[Collection entries]
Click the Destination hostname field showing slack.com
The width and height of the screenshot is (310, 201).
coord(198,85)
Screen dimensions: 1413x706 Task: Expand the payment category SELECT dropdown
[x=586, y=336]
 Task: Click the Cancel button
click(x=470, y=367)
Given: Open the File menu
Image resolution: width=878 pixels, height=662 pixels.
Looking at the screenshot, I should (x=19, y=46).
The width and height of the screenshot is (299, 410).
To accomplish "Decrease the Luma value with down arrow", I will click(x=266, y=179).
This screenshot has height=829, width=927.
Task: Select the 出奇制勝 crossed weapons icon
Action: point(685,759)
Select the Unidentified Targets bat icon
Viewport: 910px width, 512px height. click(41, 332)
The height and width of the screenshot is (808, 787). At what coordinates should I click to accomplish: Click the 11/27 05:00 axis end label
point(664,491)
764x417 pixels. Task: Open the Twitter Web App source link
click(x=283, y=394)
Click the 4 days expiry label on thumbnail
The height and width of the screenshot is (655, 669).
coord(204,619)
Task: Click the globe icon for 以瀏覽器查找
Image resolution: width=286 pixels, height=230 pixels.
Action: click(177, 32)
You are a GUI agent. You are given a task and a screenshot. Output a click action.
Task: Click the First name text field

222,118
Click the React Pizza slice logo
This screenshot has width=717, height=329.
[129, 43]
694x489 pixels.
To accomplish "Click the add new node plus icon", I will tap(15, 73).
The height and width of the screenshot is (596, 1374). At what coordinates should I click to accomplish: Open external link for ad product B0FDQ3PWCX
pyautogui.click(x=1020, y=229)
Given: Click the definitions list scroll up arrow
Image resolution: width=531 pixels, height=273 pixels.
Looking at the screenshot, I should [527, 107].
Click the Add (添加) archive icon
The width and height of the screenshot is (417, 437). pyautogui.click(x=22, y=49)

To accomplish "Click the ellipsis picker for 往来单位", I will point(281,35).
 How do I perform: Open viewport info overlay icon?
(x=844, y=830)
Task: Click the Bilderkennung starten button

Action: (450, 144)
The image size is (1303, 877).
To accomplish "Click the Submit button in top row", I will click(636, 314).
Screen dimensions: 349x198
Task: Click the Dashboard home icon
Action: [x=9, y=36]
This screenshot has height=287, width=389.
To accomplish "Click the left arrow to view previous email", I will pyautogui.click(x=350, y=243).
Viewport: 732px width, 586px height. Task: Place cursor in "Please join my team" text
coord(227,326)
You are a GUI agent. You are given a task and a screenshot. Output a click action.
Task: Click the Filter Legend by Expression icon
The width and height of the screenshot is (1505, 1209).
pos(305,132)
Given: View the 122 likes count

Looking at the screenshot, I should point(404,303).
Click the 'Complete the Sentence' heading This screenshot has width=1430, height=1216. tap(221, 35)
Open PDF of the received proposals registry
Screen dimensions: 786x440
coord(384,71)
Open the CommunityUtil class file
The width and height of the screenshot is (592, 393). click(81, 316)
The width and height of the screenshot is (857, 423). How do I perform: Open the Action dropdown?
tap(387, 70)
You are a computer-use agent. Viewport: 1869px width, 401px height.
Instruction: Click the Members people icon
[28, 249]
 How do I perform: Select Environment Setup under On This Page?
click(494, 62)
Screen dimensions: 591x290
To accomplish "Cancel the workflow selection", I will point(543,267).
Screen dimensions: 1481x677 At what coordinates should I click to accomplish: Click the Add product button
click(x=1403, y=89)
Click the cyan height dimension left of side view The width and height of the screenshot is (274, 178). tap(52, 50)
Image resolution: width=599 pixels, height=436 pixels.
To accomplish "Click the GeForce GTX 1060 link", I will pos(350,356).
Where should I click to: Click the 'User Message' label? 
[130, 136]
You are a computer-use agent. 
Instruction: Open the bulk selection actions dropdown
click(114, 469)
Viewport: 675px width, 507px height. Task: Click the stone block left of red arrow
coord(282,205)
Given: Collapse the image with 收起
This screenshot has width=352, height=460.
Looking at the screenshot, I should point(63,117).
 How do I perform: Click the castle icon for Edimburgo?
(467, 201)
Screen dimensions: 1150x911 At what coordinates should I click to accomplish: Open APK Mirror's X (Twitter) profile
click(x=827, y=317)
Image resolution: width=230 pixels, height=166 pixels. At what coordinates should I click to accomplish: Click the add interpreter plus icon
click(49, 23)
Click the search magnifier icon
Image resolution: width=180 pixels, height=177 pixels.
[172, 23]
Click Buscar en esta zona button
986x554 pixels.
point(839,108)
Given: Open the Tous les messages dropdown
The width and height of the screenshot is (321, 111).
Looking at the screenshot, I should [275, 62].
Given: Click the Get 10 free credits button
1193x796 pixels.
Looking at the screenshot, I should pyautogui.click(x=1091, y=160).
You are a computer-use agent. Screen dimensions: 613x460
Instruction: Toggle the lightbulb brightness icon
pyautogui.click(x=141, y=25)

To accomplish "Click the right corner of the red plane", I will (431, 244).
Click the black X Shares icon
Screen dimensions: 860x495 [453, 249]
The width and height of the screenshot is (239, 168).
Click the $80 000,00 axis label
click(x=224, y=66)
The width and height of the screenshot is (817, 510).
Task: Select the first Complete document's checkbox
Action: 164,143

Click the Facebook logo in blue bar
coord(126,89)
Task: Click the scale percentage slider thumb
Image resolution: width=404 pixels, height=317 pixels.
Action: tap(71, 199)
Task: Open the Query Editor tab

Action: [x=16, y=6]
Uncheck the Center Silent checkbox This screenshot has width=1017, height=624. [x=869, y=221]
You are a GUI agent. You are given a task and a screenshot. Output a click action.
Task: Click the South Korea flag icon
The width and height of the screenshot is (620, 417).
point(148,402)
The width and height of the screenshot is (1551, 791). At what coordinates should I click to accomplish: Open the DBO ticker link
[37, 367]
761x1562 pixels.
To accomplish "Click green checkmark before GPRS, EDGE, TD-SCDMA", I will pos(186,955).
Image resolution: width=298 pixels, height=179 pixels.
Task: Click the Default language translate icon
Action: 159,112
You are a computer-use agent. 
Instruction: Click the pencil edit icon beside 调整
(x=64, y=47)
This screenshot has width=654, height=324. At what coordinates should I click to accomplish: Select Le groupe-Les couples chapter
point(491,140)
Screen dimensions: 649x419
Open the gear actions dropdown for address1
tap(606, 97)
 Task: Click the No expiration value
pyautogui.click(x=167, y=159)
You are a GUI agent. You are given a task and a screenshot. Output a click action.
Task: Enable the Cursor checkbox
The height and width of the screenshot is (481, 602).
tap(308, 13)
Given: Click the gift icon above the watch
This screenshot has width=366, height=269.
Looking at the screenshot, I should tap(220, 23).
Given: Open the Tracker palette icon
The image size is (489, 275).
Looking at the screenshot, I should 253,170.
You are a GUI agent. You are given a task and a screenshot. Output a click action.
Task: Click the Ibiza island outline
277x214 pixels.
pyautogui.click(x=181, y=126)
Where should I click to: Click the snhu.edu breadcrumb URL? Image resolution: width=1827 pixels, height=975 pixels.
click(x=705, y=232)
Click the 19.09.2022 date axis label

**WHAT THE TASK REQUIRES**
Your task is to quote, without any alteration, the lines running from the top of the records to the line that holds "The width and height of the screenshot is (299, 410).", both included.

**WORKED SOLUTION**
Click the Destination hostname field showing slack.com
The width and height of the screenshot is (310, 201).
coord(198,85)
Screen dimensions: 1413x706 Task: Expand the payment category SELECT dropdown
[x=586, y=336]
 Task: Click the Cancel button
click(x=470, y=367)
Given: Open the File menu
Image resolution: width=878 pixels, height=662 pixels.
Looking at the screenshot, I should (x=19, y=46).
The width and height of the screenshot is (299, 410).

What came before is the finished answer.